[[ Records provided open ]]

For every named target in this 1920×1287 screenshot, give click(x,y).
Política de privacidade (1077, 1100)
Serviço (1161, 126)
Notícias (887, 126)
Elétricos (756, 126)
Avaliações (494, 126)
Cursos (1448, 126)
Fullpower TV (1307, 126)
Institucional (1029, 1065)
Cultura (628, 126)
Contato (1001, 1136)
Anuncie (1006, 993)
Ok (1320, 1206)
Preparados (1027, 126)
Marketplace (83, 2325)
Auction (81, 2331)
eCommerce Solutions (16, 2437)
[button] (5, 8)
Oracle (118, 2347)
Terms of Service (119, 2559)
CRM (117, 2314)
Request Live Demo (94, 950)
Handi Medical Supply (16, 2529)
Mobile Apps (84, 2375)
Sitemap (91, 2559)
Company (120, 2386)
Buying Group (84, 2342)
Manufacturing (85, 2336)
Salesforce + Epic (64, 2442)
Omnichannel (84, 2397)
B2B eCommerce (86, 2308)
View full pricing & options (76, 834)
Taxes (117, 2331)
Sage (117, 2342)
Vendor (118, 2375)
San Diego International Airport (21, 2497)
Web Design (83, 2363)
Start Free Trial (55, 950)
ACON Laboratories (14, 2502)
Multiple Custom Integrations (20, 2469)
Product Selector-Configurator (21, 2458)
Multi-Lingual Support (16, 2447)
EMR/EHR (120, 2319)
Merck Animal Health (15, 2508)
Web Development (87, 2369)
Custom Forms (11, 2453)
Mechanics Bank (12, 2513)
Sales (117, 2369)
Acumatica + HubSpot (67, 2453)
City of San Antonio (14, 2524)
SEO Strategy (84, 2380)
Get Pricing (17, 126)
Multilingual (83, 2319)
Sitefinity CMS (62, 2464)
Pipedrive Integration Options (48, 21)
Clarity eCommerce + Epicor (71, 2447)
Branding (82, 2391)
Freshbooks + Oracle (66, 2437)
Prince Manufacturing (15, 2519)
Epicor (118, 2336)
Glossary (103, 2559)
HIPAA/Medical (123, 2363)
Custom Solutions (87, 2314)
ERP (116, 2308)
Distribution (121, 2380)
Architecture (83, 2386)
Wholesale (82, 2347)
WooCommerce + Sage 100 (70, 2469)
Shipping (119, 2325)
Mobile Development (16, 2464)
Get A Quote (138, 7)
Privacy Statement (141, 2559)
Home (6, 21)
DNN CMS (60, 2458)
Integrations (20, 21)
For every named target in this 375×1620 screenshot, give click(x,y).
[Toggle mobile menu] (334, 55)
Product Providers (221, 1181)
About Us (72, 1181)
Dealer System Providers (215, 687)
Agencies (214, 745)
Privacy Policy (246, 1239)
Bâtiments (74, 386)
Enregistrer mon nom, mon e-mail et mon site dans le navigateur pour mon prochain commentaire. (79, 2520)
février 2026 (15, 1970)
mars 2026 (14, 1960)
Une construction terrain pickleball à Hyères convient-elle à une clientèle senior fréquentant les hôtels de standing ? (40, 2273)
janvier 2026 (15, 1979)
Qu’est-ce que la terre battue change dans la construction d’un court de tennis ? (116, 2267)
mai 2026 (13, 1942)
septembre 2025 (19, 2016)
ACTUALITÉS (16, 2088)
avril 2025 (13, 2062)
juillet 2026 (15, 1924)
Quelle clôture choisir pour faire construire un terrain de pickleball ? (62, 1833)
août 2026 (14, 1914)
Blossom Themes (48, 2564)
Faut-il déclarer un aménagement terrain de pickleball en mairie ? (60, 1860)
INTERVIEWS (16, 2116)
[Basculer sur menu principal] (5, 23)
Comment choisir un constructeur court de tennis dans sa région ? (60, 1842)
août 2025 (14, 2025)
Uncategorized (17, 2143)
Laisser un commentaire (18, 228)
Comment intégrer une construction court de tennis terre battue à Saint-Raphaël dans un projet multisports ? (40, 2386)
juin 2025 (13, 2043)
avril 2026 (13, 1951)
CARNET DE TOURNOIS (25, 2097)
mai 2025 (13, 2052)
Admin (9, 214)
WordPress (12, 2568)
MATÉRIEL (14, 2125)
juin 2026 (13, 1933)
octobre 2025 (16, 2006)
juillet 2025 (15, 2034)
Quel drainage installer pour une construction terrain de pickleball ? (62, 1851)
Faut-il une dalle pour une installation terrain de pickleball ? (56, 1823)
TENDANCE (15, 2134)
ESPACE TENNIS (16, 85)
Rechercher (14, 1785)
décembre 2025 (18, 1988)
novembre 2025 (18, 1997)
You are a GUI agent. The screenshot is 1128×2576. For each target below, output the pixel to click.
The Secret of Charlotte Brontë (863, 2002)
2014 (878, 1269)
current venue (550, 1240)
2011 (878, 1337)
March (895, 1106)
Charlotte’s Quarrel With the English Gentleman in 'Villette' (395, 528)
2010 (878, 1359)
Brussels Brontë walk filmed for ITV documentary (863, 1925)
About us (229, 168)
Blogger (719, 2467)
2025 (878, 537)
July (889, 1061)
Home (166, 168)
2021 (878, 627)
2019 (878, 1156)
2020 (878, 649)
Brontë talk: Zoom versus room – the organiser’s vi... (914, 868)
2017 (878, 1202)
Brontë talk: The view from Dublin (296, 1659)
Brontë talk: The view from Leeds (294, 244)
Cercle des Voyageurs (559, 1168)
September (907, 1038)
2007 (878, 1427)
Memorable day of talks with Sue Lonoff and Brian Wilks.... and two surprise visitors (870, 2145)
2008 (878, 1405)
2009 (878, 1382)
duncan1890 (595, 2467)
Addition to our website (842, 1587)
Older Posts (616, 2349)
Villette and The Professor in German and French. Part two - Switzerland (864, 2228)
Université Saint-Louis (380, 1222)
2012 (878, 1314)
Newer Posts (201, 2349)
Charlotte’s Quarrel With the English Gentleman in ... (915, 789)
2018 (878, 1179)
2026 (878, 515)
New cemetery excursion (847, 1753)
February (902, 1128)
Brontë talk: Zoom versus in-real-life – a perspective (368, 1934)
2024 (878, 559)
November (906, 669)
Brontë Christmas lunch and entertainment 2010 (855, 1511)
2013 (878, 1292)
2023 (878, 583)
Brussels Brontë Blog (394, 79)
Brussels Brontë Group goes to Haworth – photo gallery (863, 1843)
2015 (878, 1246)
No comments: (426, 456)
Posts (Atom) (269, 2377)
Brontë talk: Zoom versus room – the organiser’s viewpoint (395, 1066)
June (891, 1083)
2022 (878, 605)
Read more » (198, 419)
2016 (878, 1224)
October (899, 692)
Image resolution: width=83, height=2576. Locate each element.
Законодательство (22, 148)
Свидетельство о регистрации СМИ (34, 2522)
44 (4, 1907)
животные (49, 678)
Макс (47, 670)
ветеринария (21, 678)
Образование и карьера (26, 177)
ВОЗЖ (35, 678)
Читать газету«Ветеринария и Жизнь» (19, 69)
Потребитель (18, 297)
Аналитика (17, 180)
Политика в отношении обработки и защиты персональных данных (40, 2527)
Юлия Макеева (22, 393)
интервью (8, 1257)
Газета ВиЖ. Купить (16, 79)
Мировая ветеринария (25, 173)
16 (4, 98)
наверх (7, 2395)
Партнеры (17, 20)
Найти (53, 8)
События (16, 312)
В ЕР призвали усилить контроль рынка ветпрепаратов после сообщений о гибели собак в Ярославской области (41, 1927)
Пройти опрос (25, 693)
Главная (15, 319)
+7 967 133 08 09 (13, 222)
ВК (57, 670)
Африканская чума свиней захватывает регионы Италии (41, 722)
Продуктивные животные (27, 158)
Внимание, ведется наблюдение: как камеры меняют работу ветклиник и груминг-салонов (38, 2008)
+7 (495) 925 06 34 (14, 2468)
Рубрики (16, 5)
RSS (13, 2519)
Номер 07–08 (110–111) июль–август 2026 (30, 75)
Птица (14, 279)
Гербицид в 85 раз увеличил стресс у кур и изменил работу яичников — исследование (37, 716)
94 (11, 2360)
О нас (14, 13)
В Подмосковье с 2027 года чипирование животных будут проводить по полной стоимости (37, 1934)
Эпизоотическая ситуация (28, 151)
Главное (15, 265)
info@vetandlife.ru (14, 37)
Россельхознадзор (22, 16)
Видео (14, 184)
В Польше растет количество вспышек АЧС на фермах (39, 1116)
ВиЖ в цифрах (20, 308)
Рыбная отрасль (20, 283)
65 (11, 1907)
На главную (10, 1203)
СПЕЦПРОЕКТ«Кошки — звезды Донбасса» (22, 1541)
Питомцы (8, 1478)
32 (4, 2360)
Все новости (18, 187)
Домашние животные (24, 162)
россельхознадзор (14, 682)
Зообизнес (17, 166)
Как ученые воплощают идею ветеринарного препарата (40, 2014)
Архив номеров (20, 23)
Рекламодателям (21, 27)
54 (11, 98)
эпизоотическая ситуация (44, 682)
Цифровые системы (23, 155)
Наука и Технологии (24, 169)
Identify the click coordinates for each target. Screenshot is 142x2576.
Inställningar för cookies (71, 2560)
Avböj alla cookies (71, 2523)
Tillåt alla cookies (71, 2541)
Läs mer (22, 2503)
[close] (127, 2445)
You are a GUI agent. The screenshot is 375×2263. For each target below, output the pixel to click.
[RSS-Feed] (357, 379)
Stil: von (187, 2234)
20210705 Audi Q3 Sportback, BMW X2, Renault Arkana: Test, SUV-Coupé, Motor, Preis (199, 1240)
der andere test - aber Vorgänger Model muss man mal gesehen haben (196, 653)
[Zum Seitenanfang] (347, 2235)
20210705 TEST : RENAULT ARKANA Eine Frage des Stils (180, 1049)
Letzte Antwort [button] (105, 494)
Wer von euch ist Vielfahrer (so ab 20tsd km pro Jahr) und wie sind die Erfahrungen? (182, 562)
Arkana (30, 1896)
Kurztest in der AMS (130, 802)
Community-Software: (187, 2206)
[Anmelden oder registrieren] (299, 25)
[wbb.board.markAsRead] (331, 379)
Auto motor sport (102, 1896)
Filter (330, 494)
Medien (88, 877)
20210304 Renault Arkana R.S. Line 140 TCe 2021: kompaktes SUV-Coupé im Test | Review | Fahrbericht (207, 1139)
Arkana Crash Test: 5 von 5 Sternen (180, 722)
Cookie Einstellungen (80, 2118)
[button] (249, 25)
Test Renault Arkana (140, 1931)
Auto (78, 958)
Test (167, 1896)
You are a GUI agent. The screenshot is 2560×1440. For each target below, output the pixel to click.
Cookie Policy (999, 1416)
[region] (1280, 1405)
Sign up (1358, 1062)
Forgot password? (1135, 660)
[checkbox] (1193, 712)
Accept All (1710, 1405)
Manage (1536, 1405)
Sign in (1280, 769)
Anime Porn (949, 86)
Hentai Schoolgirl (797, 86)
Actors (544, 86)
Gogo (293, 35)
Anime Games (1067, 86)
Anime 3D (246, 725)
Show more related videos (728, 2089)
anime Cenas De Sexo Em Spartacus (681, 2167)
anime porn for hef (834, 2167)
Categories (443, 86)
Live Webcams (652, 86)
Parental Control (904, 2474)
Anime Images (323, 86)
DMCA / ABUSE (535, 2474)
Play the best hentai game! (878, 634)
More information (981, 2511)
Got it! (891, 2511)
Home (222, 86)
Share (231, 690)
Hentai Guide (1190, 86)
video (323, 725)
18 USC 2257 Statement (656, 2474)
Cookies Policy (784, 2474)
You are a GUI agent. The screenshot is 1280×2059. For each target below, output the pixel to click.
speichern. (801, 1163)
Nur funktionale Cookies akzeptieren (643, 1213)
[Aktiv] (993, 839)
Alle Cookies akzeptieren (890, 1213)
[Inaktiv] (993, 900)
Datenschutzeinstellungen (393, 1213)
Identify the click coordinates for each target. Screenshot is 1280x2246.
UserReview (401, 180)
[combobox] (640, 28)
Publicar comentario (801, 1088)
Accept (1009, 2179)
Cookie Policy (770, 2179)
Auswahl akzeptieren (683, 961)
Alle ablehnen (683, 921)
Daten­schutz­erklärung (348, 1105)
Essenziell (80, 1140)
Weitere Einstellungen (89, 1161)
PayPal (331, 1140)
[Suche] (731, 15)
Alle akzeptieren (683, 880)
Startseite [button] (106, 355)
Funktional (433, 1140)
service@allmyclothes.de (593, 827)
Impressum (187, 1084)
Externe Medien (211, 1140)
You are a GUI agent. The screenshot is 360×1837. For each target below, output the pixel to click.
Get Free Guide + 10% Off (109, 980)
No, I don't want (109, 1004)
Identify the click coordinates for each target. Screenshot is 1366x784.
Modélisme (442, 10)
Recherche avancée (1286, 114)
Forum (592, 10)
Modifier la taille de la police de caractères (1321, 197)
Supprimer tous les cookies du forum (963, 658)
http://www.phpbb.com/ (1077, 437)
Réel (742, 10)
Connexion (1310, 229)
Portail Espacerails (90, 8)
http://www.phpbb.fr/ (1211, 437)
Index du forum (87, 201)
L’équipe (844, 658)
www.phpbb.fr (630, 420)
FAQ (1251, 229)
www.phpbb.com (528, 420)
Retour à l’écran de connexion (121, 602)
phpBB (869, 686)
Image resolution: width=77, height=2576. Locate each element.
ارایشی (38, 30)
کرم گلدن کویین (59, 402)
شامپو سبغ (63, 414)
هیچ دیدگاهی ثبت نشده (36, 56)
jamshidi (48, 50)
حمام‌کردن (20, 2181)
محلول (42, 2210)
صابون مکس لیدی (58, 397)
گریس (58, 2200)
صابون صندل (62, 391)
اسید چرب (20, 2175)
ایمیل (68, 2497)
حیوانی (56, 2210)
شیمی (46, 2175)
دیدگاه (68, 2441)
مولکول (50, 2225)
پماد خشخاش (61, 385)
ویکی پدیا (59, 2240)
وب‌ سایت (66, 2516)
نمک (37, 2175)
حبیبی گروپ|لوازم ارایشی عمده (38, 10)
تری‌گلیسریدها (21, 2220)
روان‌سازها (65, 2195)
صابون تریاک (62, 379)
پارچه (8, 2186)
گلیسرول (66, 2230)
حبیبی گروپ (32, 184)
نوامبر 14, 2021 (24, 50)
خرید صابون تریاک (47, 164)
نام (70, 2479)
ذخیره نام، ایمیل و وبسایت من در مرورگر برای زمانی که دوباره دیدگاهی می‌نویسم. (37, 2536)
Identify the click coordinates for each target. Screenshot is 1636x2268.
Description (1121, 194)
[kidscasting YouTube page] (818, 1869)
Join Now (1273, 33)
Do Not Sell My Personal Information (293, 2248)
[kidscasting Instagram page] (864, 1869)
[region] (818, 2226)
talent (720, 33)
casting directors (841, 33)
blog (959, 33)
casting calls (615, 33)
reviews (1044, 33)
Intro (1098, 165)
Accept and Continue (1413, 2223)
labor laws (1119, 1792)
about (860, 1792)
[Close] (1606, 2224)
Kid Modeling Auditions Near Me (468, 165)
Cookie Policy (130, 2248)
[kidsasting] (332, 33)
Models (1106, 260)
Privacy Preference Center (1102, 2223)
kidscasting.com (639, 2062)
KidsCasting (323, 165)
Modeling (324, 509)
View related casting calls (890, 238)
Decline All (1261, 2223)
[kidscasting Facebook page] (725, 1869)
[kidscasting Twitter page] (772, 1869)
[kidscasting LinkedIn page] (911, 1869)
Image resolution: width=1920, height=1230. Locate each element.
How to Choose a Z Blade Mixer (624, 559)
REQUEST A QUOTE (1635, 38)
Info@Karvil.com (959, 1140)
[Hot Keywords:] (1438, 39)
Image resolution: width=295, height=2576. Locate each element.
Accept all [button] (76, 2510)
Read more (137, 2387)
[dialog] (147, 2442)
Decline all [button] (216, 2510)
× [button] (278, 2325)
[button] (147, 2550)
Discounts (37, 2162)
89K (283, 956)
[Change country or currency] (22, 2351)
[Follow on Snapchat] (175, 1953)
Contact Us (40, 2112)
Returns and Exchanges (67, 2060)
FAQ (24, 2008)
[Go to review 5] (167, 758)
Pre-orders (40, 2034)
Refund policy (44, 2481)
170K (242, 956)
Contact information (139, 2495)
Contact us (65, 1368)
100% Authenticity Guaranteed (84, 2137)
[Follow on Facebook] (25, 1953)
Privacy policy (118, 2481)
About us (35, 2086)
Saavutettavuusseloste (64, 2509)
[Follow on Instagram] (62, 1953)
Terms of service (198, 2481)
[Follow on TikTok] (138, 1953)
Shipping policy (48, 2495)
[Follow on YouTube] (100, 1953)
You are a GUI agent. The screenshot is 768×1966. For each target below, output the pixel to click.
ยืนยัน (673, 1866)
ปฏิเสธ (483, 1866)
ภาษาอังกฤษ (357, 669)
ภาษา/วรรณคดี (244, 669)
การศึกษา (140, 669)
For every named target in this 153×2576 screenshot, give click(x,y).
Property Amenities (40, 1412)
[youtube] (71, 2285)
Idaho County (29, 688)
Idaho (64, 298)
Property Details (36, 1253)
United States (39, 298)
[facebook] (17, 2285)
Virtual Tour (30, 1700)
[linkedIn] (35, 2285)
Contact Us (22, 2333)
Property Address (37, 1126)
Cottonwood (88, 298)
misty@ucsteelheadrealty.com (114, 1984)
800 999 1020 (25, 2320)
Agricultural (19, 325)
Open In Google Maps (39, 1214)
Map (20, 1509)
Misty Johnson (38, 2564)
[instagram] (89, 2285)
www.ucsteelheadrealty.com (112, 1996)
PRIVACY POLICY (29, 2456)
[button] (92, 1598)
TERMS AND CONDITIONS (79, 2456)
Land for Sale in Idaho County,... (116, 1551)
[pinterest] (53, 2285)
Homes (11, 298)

[[ Records provided closed ]]

» **Task description**: Give back the records above exactly, limited to the lines between the one holding "ESPACE TENNIS (16, 85)" and the one holding "Brontë talk: The view from Dublin (296, 1659)", inclusive.

» **Solution for this exercise**:
ESPACE TENNIS (16, 85)
Rechercher (14, 1785)
décembre 2025 (18, 1988)
novembre 2025 (18, 1997)
You are a GUI agent. The screenshot is 1128×2576. For each target below, output the pixel to click.
The Secret of Charlotte Brontë (863, 2002)
2014 (878, 1269)
current venue (550, 1240)
2011 (878, 1337)
March (895, 1106)
Charlotte’s Quarrel With the English Gentleman in 'Villette' (395, 528)
2010 (878, 1359)
Brussels Brontë walk filmed for ITV documentary (863, 1925)
About us (229, 168)
Blogger (719, 2467)
2025 (878, 537)
July (889, 1061)
Home (166, 168)
2021 (878, 627)
2019 (878, 1156)
2020 (878, 649)
Brontë talk: Zoom versus room – the organiser’s vi... (914, 868)
2017 (878, 1202)
Brontë talk: The view from Dublin (296, 1659)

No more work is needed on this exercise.